The industry body claimed that revealing the names of the people, who have stashed black money in foreign banks, could hamper the country's battle against this menace.
"The double taxation avoidance treaties are important for the Indian residents and corporates which can avoid paying taxes twice. Revealing the names of individuals allegedly holding unaccounted money can make to headlines but will surely make India's battle against the menace weak. Besides, violation of DTATs will deal a severe blow to the country's credibility," it said in a statement.
"If names are placed in public domain and those named finally do not get convicted, there would be immense damage to the reputation of the individuals or entities ... Impression should not be given as if there is a wild goose chase which can harm the entire jurisprudence," it said.
It also appealed to the different political parties to see reason while exerting pressure on the government to disclose classified information about individuals or entities relating to their alleged illegal accounts abroad.
"The best course would be to bring in systemic changes so that the premium on black money is diminished and with the help of technology, transparency is taxation becomes order of the day," it added.

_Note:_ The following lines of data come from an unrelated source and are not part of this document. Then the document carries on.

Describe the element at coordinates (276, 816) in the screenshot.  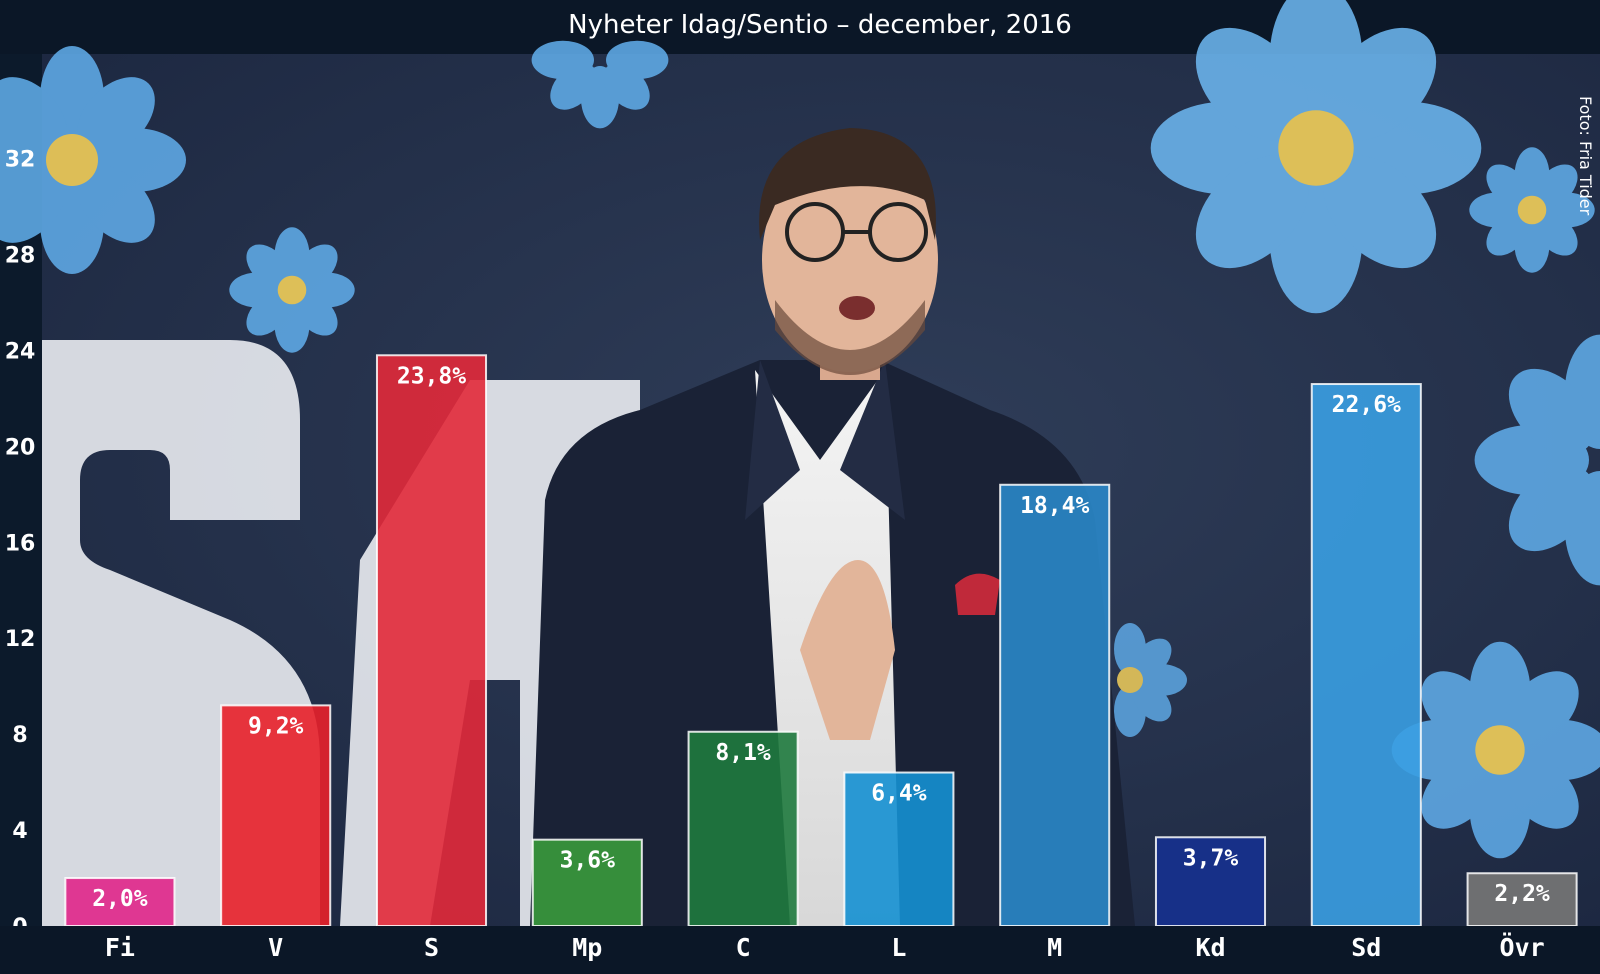
I see `bar-v` at that location.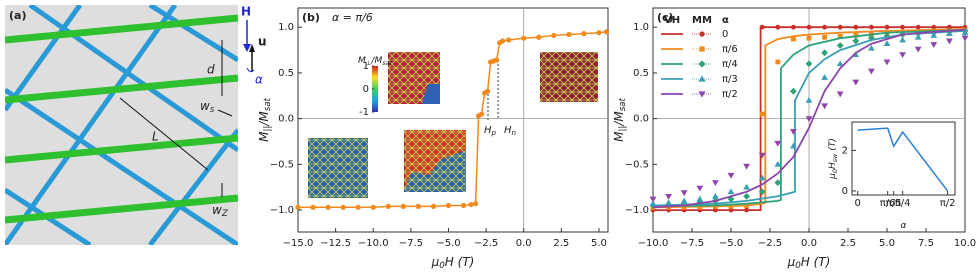 This screenshot has height=274, width=980. I want to click on chart-title: α = π/6, so click(352, 18).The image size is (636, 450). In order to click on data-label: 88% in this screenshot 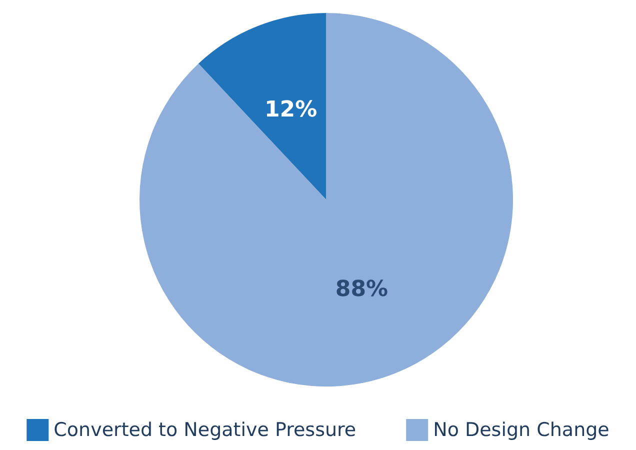, I will do `click(362, 289)`.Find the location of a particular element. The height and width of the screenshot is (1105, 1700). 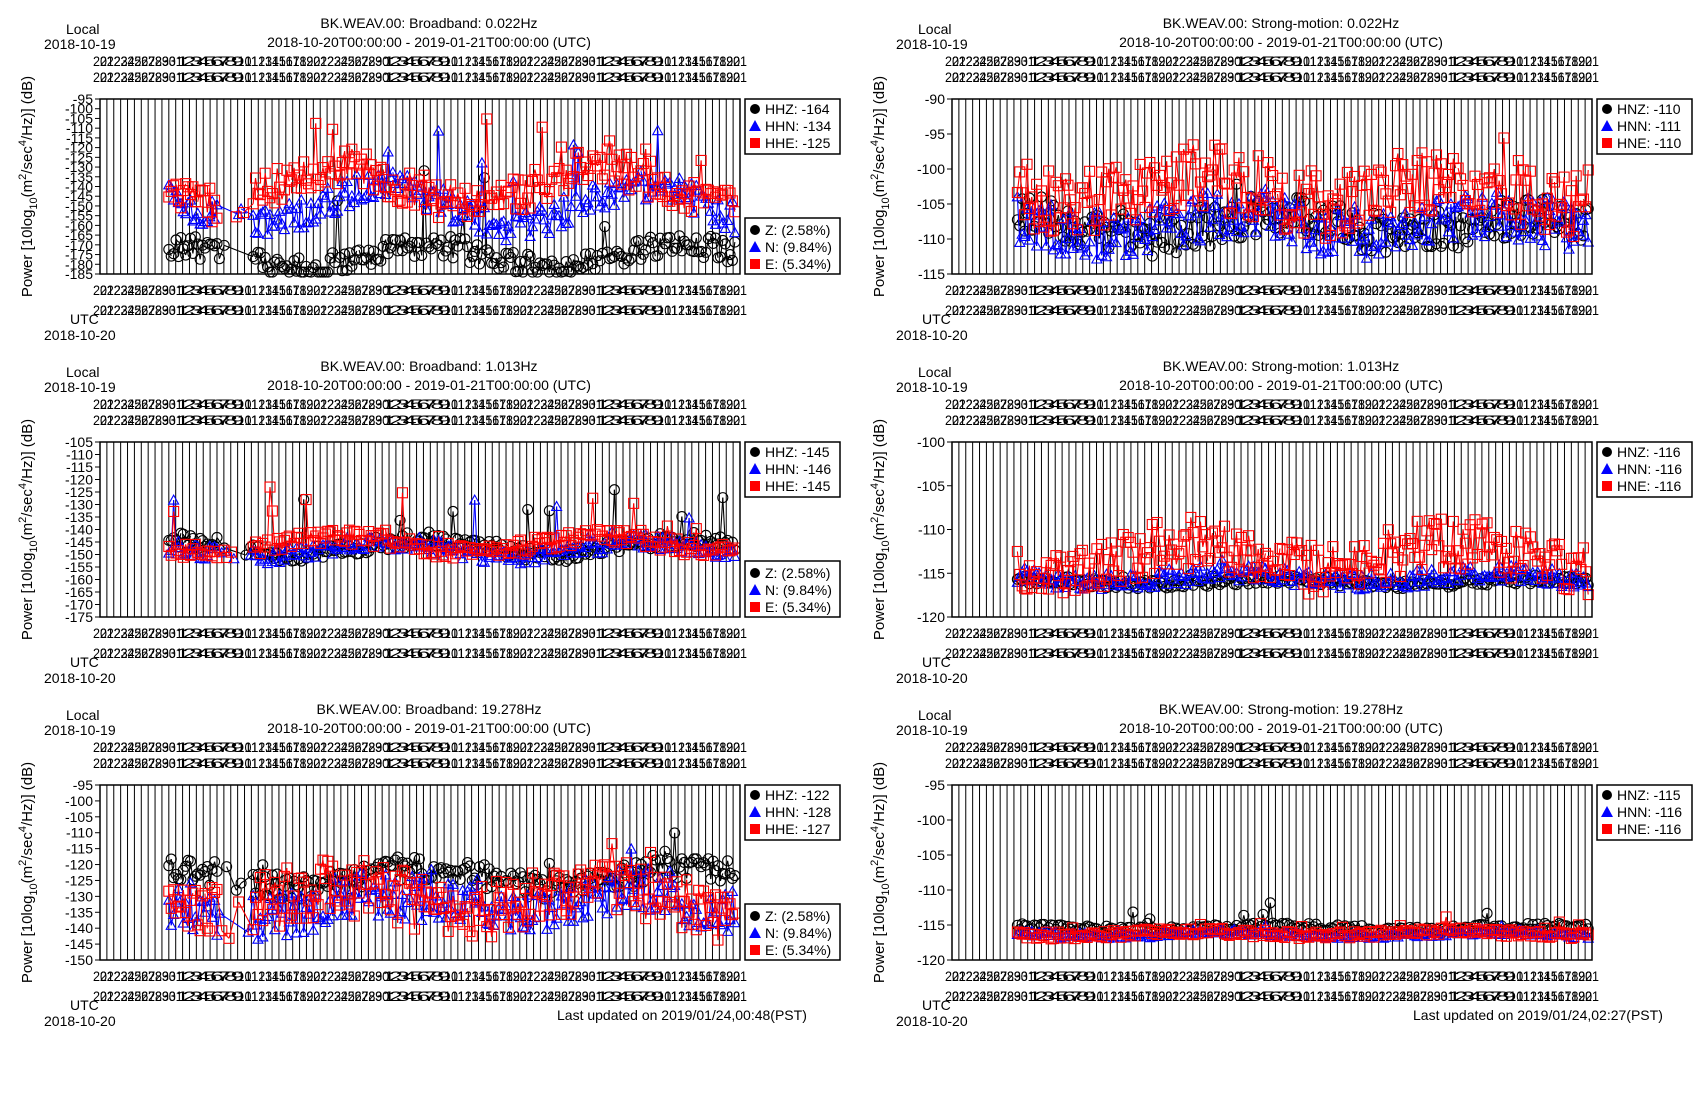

Finance Minister Arun Jaitley has said that the name of persons would be disclosed as and when the cases are filed in the court.
The government, Jaitley has said in his Facebook post, "stands committed to detect the names, prosecuting the guilty and making them public. We are not going to be pushed into an act of adventurism where we violate the treaties and then plead that we are no longer able to get the cooperation of reciprocating states...".
Appreciating Jaitley's stand on black money issue, the chamber said it is sensible to respect the double taxation agreements as 'adventurism' could weaken India's resolve to fight the menace.